One problem with this is that the home page usually has many rel-me links, for example, to silos, and we don't yet have a way to denote the "canonical" one. gRegor Morrill, User:Mowens.com, and others have proposed using u-uid and/or a new rel-canonical property for this.
- I wonder if there is anything we can do with
uid
to specify which h-card is the most complete / canonical identity h-card. — Martijn van der Ven - Jacky Alciné uses "rel=canonical" on his representative h-card to help with disambiguation.
Could rel-author be suitable for this? It would definitely make sense for linking post pages to author URLs, perhaps less so when the publisher wants to have a partial h-card on their homepage and an expanded on on, say, an /about page — Barnaby Walters- For the “partial h-card on homepage and expanded on separate page” use case, rel=about could be ideal for this, as “about” is a very commonly used term for “additional information about this website/person” both in UI and URL design. It wouldn’t overload rel-author, and could be chained, e.g. a consuming implementation could find a minimal h-card on a post page, fetch the url property to find the same minimal representative h-card, and then follow a rel=about link to a page with a complete h-card on — Barnaby Walters
- If this was accepted, we could simply tack on addendums to authorship and representative h-card which say “once the author/representative h-card has been found, if a rel=about link is found on the same page, the consumer can optionally fetch that page and parse it for an h-card (matching the representative url or uid) with more information about the person” or similar — Barnaby Walters
- Searching indiemap data from Ryan Barrett (thanks!) shows:
- 150x rel=About
- 95x rel=about
- 12x other variations (about…, about,, etc)
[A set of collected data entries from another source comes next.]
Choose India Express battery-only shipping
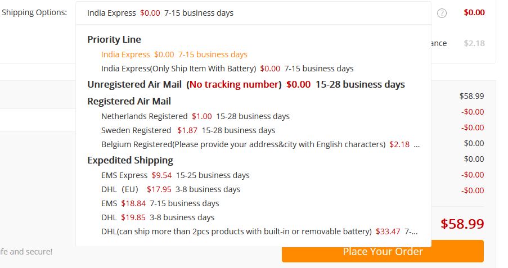Image resolution: width=508 pixels, height=268 pixels. (x=227, y=69)
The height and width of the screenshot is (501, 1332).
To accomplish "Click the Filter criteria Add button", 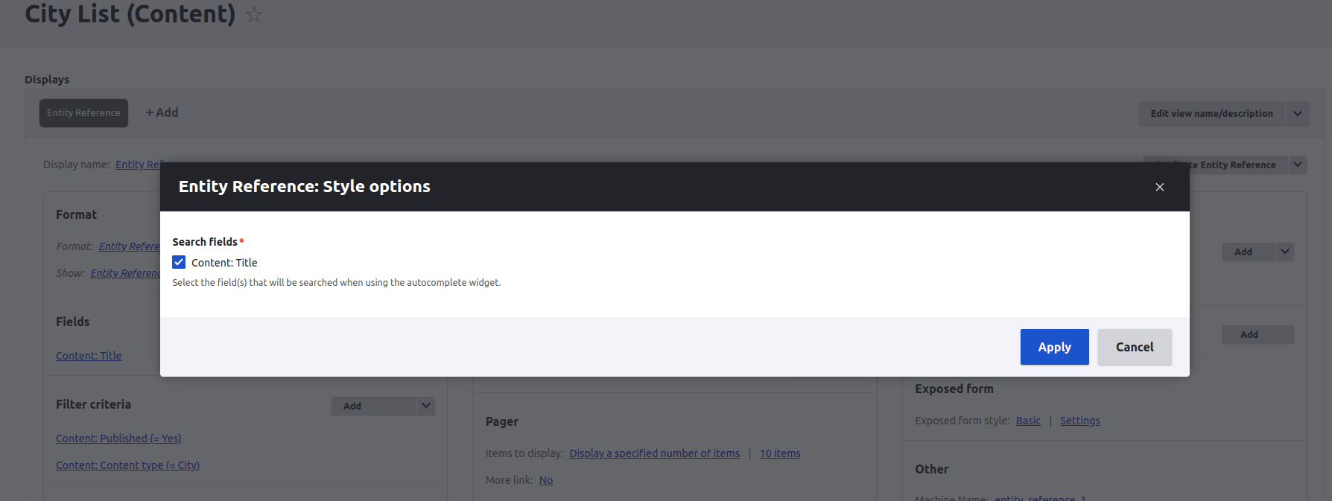I will [x=352, y=406].
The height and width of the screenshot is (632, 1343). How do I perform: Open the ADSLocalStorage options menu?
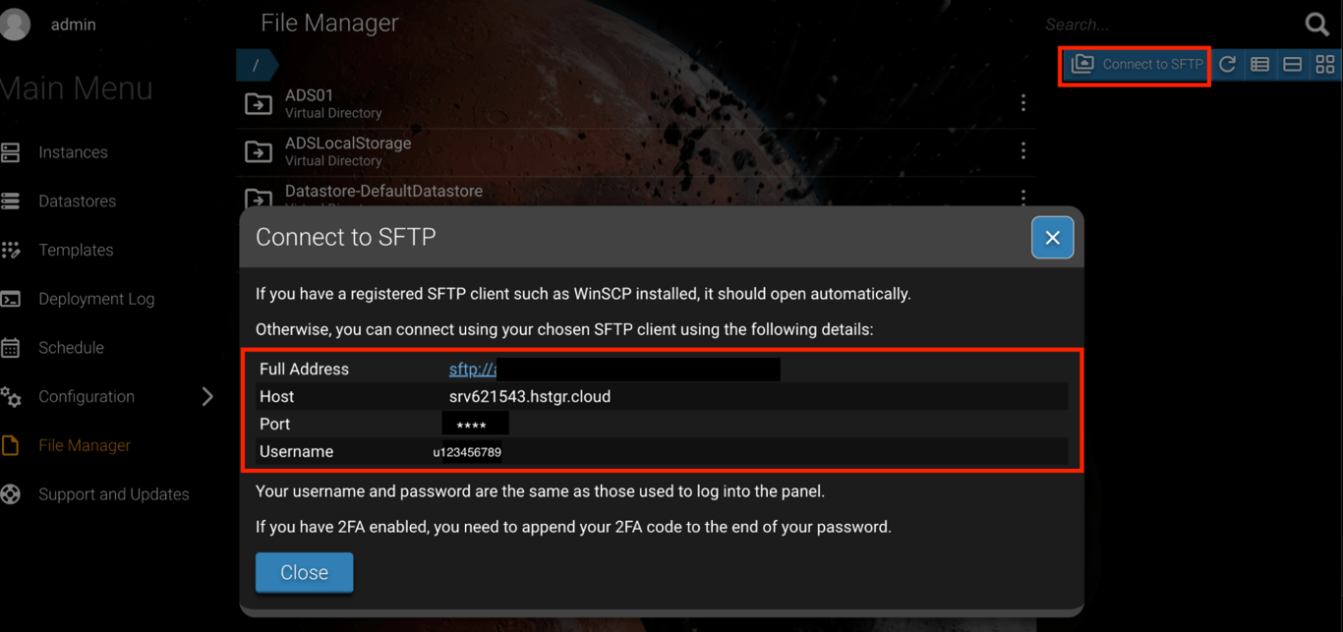(x=1022, y=150)
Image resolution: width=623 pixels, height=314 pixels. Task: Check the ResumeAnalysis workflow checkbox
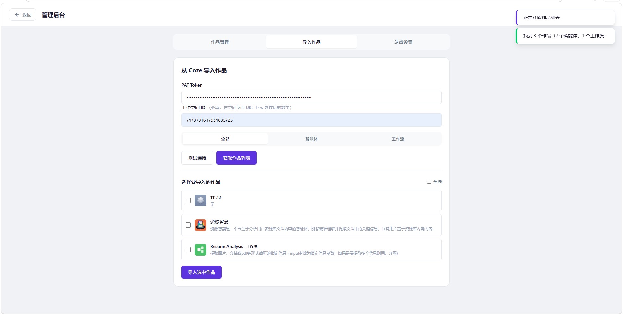(x=188, y=250)
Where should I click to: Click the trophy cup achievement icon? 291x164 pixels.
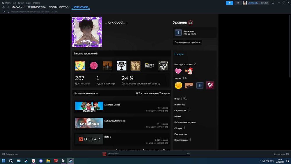(x=121, y=66)
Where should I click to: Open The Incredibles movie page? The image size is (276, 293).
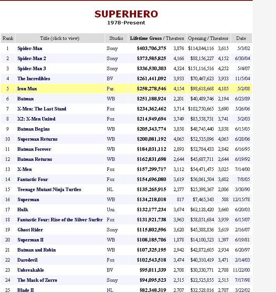click(x=34, y=79)
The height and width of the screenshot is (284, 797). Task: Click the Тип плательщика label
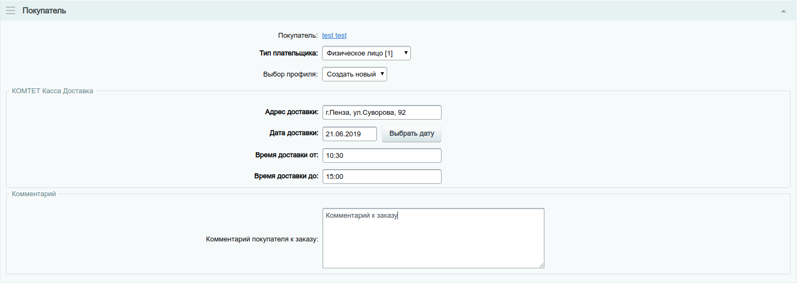(x=289, y=53)
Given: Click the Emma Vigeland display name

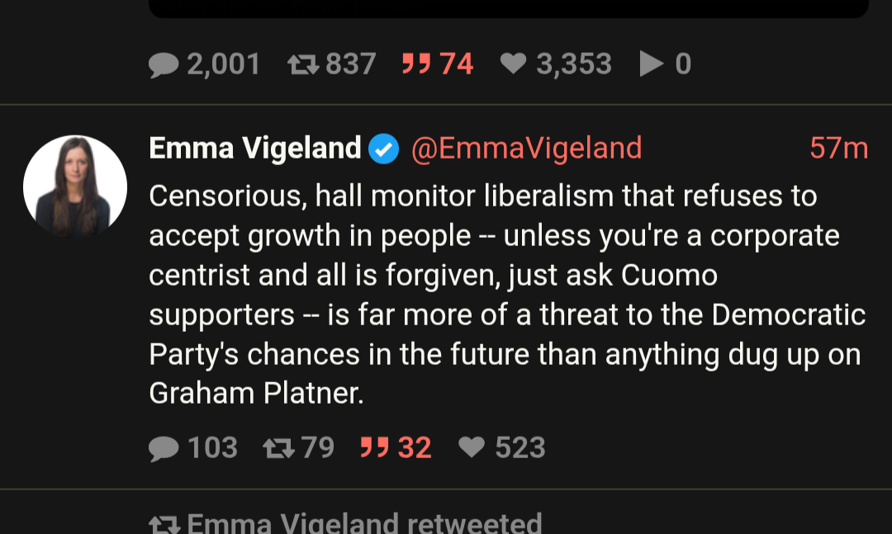Looking at the screenshot, I should click(255, 149).
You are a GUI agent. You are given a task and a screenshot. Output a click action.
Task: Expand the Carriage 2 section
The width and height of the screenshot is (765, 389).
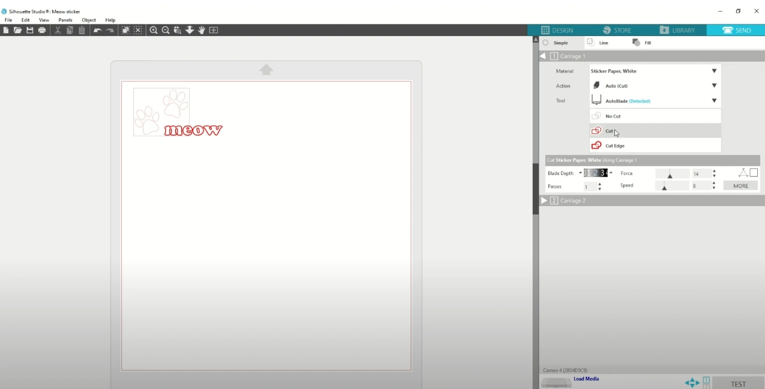point(544,200)

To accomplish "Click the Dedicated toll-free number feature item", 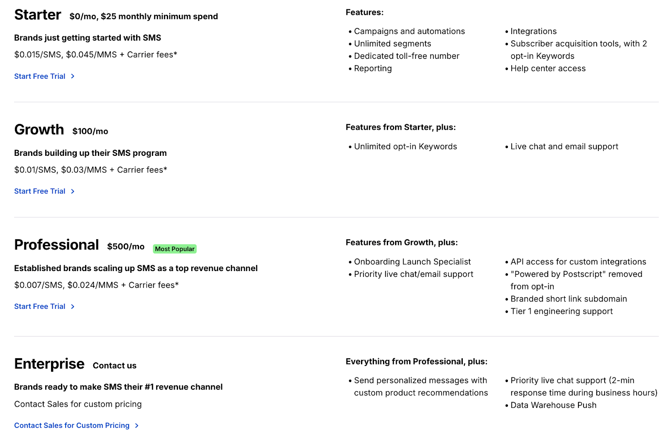I will click(x=406, y=56).
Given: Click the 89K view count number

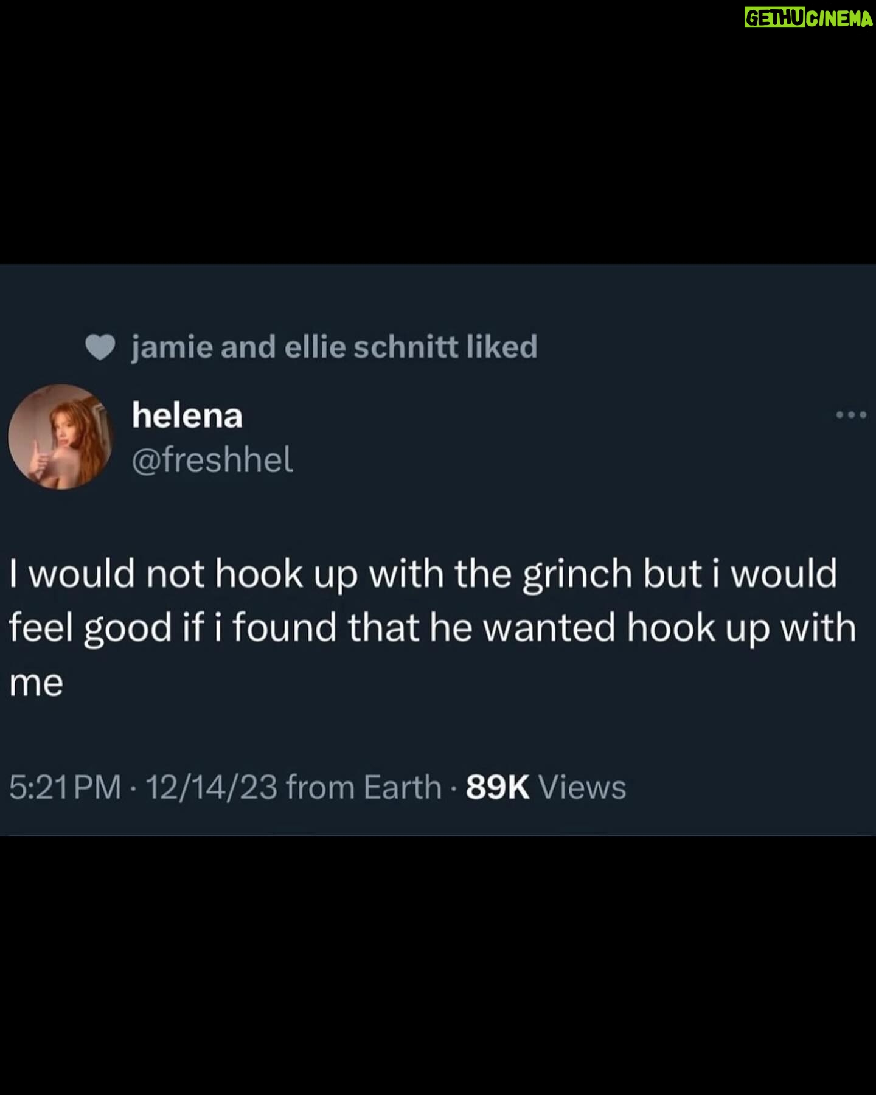Looking at the screenshot, I should coord(498,787).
- on further analysis, it looks like all of the rel=About/about usage in indiemap is from one domain, and not being used to link to an expanded profile page, so afaik there’s zero evidence of it being used for that in the wild
- the relmeauth spec suggests just using rel-me to link to an expanded contact info page, and assumes that consumers will look through rel-me URLs which match the same domain and fetch them if they’re looking for additional contact info — Barnaby Walters
- examples of this in the wild?
- aaronparecki.com has a rel-me to aaronparecki.com/aaronpk, which contains follower and following counts, but no additional h-card information
- Ryan Barrett ran a query on the indiemap data and found 29 examples of the same-domain rel-me publishing pattern
- Examples of the same/similar domain rel-me publishing pattern:
- 90 examples from indiemap of the same/similar domain /about publishing pattern (currently without rel-me markup) listed here
- 46 examples from indiemap of {domain}/contact, which are likely a mix of additional contact (i.e. profile) information and contact forms queryable here
pronouns use-cases
Adding more information and additional properties unlocks more possibilities:
- Allows apps to find and display/use your preferred pronouns
- which apps? which specific use-cases does a consuming app need to show a pronouns?
- A social reader can use them for shorter references in actions ("they liked this photo") Jacky Alciné 2022-07-03
- A IndieAuth client that supports Ticketing_for_IndieAuth that can use human-facing language ("do you want to send xer a ticket to $RESOURCE") Jacky Alciné 2023-11-18
- which apps? which specific use-cases does a consuming app need to show a pronouns?
- …
h-card generator
We need an h-card generator, any volunteers?
Something to replace this:
You probably don't want to use this tool until it has been updated
The microformats website has a fill-in-the-blanks hCard generator that will allow one to input all of the data they'd like to display and it will automatically mark all of it up properly so that one can cut and paste the semantic HTML into a web page.